Les Agences Régionales de Santé vont signer, en octobre, pour 4 ans avec le Conseil national de pilotage des ARS des contrat pluriannuels d'objectif et de moyen (CPOM).


Trois priorités sont dégagées avec un total de neuf objectifs:


*Améliorer l'espérance de vie en bonne santé

-Réduire la mortalité prématurée évitable

-Développer la promotion de la santé et de la prévnetion des maladies

-Renforcer l'efficacité du dispositif de veille et de sécurité sanitaire


*Promouvoir l'égalité devant la santé:

-Réduire les inégalités territoriales et sociales.

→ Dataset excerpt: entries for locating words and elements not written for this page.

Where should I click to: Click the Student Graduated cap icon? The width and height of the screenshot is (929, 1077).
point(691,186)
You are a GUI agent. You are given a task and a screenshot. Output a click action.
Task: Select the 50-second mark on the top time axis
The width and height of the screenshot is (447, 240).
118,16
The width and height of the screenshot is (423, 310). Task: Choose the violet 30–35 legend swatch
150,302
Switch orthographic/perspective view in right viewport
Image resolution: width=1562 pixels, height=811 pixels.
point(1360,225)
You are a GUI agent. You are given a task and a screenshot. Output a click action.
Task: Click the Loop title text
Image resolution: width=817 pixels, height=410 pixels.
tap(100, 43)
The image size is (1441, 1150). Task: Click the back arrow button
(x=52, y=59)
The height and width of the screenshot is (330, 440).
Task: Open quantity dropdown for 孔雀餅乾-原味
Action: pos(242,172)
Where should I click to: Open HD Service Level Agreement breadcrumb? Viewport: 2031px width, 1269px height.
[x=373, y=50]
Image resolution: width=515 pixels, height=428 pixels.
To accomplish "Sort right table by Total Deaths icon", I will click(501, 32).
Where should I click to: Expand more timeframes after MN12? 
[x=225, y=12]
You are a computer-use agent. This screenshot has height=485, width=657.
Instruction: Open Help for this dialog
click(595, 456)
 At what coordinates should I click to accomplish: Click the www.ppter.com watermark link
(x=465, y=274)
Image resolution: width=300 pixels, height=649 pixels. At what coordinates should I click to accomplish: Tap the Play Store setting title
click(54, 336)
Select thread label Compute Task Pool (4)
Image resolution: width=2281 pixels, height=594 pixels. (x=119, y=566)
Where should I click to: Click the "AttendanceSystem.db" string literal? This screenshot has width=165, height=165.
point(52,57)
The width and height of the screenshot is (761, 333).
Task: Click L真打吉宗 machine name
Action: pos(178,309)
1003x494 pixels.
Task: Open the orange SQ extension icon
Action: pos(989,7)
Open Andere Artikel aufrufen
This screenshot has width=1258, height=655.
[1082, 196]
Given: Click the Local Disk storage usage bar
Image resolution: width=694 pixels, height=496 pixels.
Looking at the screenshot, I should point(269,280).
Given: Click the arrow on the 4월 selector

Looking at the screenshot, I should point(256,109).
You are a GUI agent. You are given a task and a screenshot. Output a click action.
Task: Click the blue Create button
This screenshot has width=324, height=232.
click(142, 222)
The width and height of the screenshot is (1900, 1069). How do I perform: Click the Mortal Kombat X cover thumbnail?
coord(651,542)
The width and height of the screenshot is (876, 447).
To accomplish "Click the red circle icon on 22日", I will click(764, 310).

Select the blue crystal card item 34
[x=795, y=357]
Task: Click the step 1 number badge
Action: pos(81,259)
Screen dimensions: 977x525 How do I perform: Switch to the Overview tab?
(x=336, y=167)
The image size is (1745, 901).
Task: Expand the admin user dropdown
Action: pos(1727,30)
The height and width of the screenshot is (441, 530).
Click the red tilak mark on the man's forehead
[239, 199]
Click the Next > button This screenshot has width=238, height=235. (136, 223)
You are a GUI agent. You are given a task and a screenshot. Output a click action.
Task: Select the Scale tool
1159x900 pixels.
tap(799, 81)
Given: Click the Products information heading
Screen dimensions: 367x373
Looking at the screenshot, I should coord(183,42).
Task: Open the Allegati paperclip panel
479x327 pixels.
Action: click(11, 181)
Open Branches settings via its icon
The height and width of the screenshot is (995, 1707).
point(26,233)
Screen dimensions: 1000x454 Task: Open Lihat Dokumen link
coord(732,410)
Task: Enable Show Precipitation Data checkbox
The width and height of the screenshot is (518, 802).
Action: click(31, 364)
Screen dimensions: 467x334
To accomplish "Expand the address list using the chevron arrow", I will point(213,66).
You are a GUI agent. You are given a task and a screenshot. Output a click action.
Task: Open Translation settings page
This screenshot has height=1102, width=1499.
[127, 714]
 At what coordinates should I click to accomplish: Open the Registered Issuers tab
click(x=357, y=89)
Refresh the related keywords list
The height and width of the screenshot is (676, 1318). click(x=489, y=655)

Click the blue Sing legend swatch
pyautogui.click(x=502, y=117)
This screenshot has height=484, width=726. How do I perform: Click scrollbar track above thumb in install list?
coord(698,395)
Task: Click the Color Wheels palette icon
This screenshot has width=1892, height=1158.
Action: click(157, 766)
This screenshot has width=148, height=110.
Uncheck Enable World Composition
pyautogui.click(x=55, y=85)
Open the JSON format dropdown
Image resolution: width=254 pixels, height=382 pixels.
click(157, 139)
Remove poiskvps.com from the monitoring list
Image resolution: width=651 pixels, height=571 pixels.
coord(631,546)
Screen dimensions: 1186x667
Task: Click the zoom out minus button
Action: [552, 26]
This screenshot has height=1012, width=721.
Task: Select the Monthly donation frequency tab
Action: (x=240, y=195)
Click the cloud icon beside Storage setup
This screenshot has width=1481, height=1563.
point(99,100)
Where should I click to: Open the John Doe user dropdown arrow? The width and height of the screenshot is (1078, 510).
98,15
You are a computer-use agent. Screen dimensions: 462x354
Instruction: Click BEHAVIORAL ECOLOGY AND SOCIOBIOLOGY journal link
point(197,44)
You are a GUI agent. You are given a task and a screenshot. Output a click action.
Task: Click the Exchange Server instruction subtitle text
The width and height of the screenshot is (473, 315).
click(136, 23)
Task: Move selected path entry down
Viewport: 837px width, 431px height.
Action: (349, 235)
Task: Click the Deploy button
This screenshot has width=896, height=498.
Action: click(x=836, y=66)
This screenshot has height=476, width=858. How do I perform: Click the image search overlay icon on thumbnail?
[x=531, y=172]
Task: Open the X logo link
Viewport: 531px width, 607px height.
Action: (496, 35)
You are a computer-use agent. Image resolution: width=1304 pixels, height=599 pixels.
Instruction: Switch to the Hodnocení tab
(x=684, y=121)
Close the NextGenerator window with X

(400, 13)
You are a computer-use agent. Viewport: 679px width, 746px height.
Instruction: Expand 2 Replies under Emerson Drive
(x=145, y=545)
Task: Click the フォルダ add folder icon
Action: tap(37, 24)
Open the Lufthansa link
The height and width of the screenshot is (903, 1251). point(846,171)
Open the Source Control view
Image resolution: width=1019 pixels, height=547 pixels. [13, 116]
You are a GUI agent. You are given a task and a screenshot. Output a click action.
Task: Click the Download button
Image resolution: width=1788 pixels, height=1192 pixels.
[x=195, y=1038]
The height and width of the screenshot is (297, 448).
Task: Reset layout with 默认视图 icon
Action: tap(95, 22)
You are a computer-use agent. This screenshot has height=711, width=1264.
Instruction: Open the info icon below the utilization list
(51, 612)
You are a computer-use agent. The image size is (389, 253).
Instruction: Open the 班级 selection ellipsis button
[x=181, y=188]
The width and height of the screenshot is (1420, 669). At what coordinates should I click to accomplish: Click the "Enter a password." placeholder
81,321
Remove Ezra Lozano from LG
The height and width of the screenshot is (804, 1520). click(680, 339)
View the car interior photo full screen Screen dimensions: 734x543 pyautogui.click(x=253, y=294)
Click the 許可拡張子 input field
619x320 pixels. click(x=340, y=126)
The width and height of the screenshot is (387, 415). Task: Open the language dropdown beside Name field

*Développer un système de santé de qualité, accessible et efficient:

-Améliorer la qualité et l'efficience des soins et des services médico-sociaux,

-Adapter l'offre de soins et les services médico-sociaux aux besoins,

-Optimiser l'organisation de la permanence des soins ambulatoires.

-Maîtriser les dépenses de santé (rétablir durablement l'équilibre financier des établissements publics de santé).

-Développer le parcours de soins et de vie des personnes âgées et des personnes handicapées.


Les CPOM vont être révisés à l'été 2011, pour être en adéquantion avec les Projets régionaux de santé (PRS).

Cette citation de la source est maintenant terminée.